I numeri che DeepSeek stesso ha diffuso sono incoraggianti, specie per chi vuole un modello utile nel mondo reale, non solo nelle simulazioni: in task che richiedono uso di strumenti esterni (“agentic tool use”) Terminus migliora rispetto al predecessore in vari benchmark: SimpleQA, BrowseComp, SWE Verified, SWE-bench Multilingual, Terminal-bench, ecc.
In compiti puramente di ragionamento senza assistenza di strumenti, i miglioramenti sono più contenuti: alcune metriche salgono un po’, altre restano stabili, qualcuno può notare comportamenti simili al passato. Il modello ragiona meglio, ma non diventa magicamente perfetto solo con questo aggiornamento.
Uno degli errori che molti utenti segnalavano — mescolare cinese e inglese, caratteri strani inseriti — appare molto ridotto, il che aumenta la fluidità percepita, la leggibilità, la coerenza. Molto importante per applicazioni reali dove il testo “sporco” rende l’esperienza meno affidabile.
Anche se Terminus è un progresso netto, ci sono aspetti su cui non può agire ancora o dove le promesse non sono immense:
- Il limite del contesto: 128.000 token è tanto, ma per alcuni usi di nicchia fortemente specializzati, o per modelli che devono gestire enormi basi documentali (per esempio legali, ricerca, grandi corpora), ci sono modelli che offrono contesti ben più lunghi. Per chi serve “scorrere migliaia di pagine”, restano limiti.
- Performance nei benchmark di codice: c’è almeno un benchmark (Codeforces) dove Terminus ha fatto un po’ peggio del predecessore. Questo suggerisce che l’ottimizzazione generalista a volte può costare qualcosa in compiti molto specifici di coding puro.
- Costo e infrastruttura: anche se il modello è open source (licenza permissiva MIT), usarlo efficacemente (specialmente con caching, self-hosting, integrazione con strumenti) richiede risorse hardware adeguate, competenze. Le aziende che vogliono sfruttarlo bene dovranno prevedere investimenti, testing, integrazione.
- Affidabilità nel mondo reale: benché bench e metriche siano utili, le situazioni d’uso quotidiane portano sempre sfide – dati rumorosi, casi imprevisti, linguaggio ambiguo, input eterogenei. Questi sono ancora rischi da considerare seriamente.
Il valore reale di questo aggiornamento non è tanto nell’annunciare qualcosa di “nuovo” ma nel perfezionare qualcosa che già esiste, rendendolo più solido, più usabile nel quotidiano, meno frustrante. Quando un modello è un po’ troppo “scomposto” nei suoi errori — si mescola il linguaggio, confonde formati, sbaglia nell’usare strumenti esterni — perde credibilità e utilità. Terminus tenta di colmare questo divario.

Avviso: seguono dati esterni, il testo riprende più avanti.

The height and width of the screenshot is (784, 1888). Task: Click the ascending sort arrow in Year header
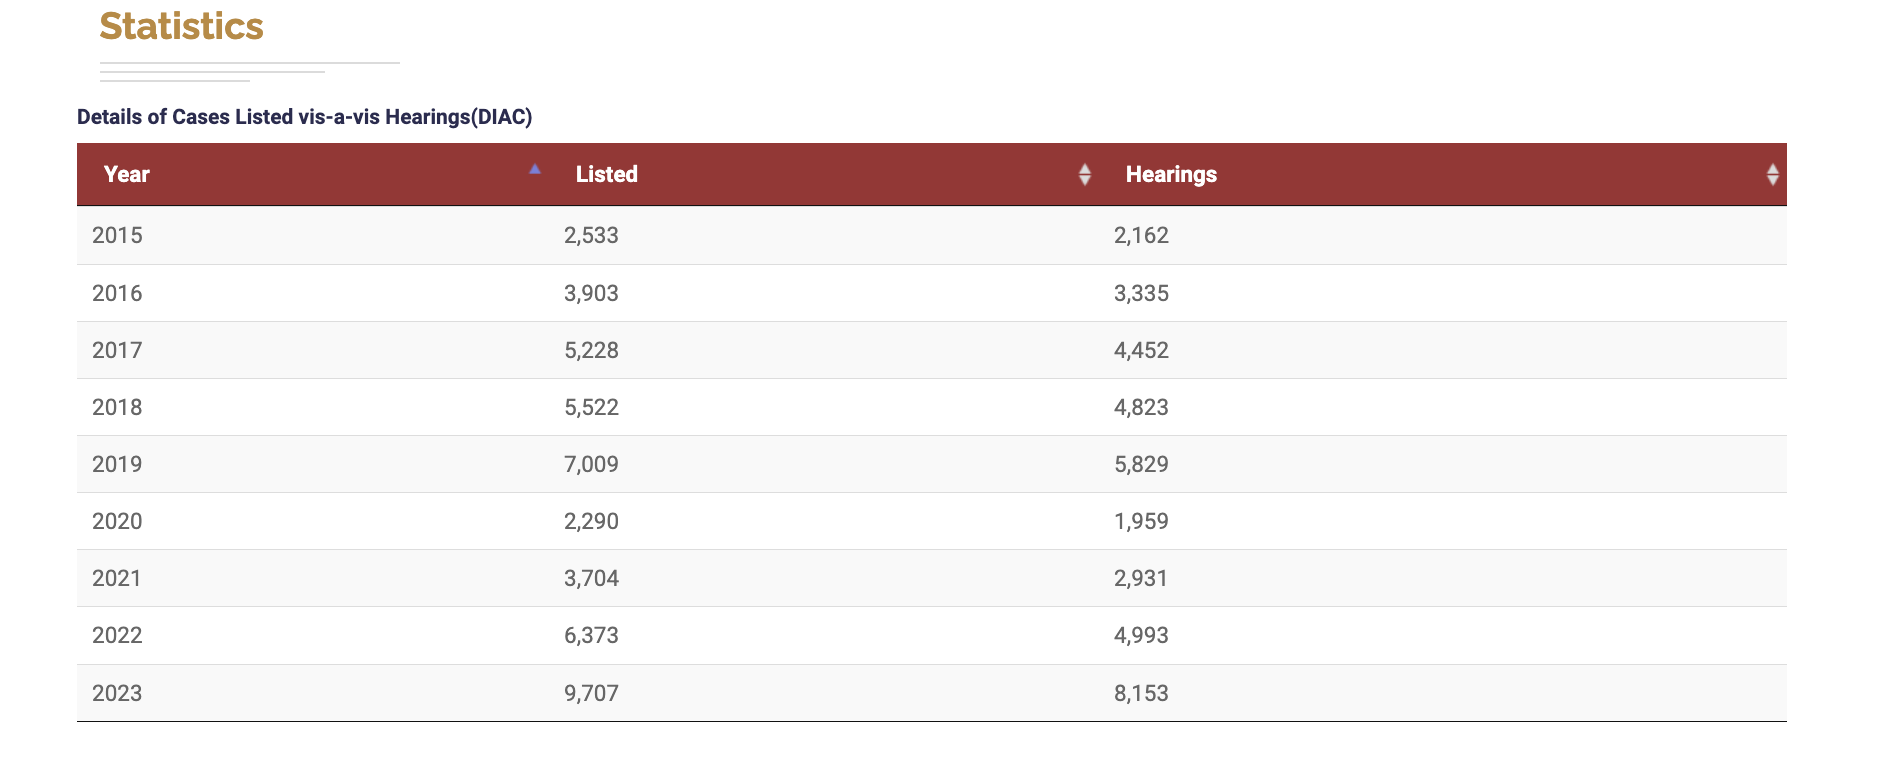[x=535, y=169]

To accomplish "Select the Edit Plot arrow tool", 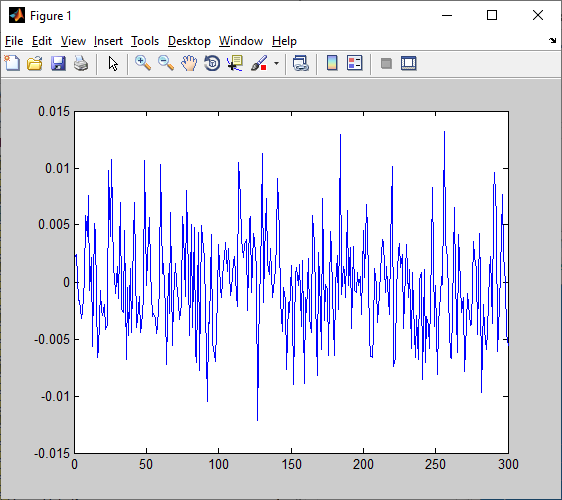I will pos(113,63).
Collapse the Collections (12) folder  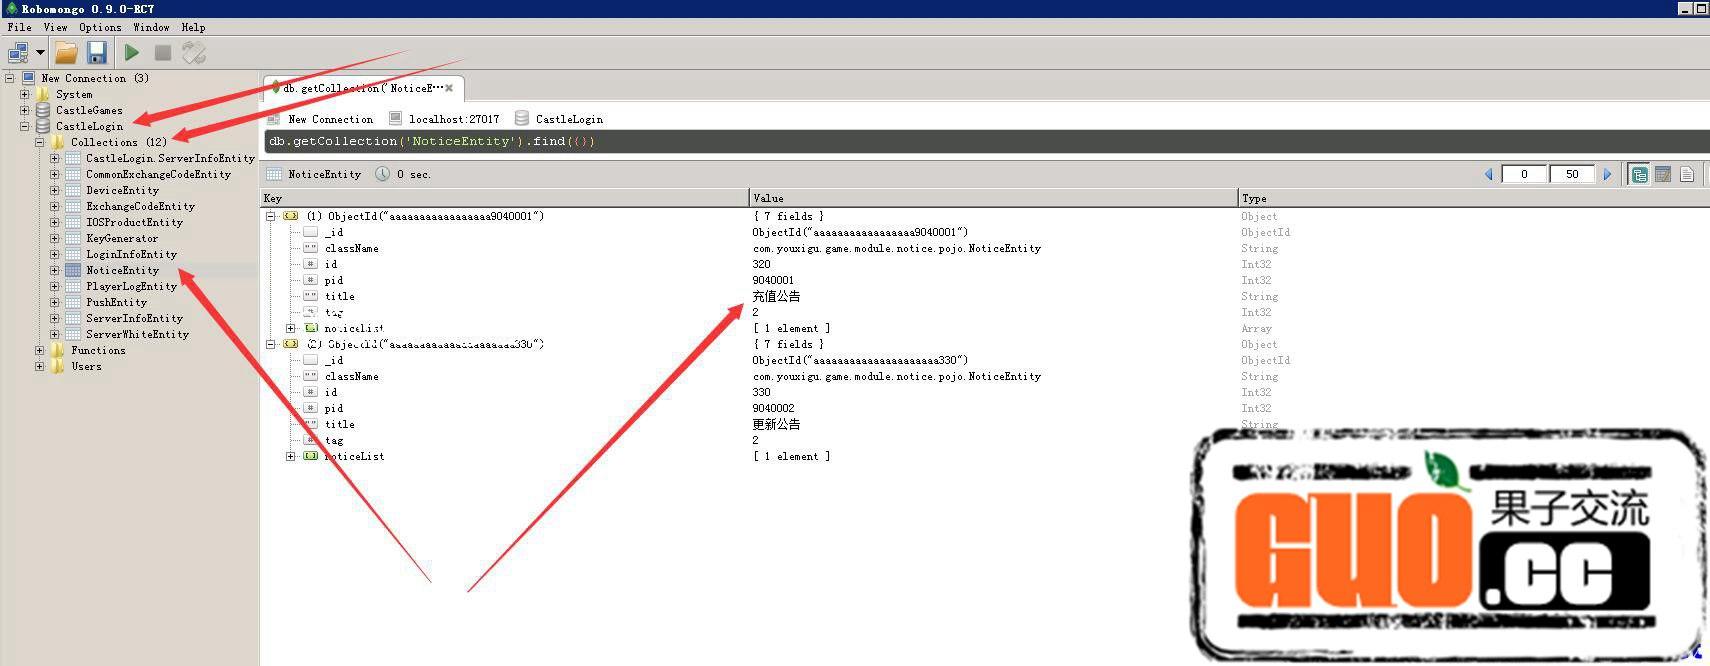coord(40,142)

In un panorama in cui molti modelli nuovi spingono solo su dimensioni (numero di parametri), contesti sempre più lunghi, funzioni speciali, DeepSeek mostra che affinare la qualità percepita, ridurre i difetti, migliorare l’“esperienza utente” concreta è una strategia che paga: sia per sviluppatori che vogliono integrarlo, sia per clienti che vogliono usarlo ogni giorno.
Inoltre, il fatto che sia open source e con licenza permissiva fa la differenza: chi vuole usarlo non è vincolato a politiche proprietarie, può scaricarlo, modificarlo, ospitarlo localmente, integrare con i propri dati e strumenti con maggiore libertà.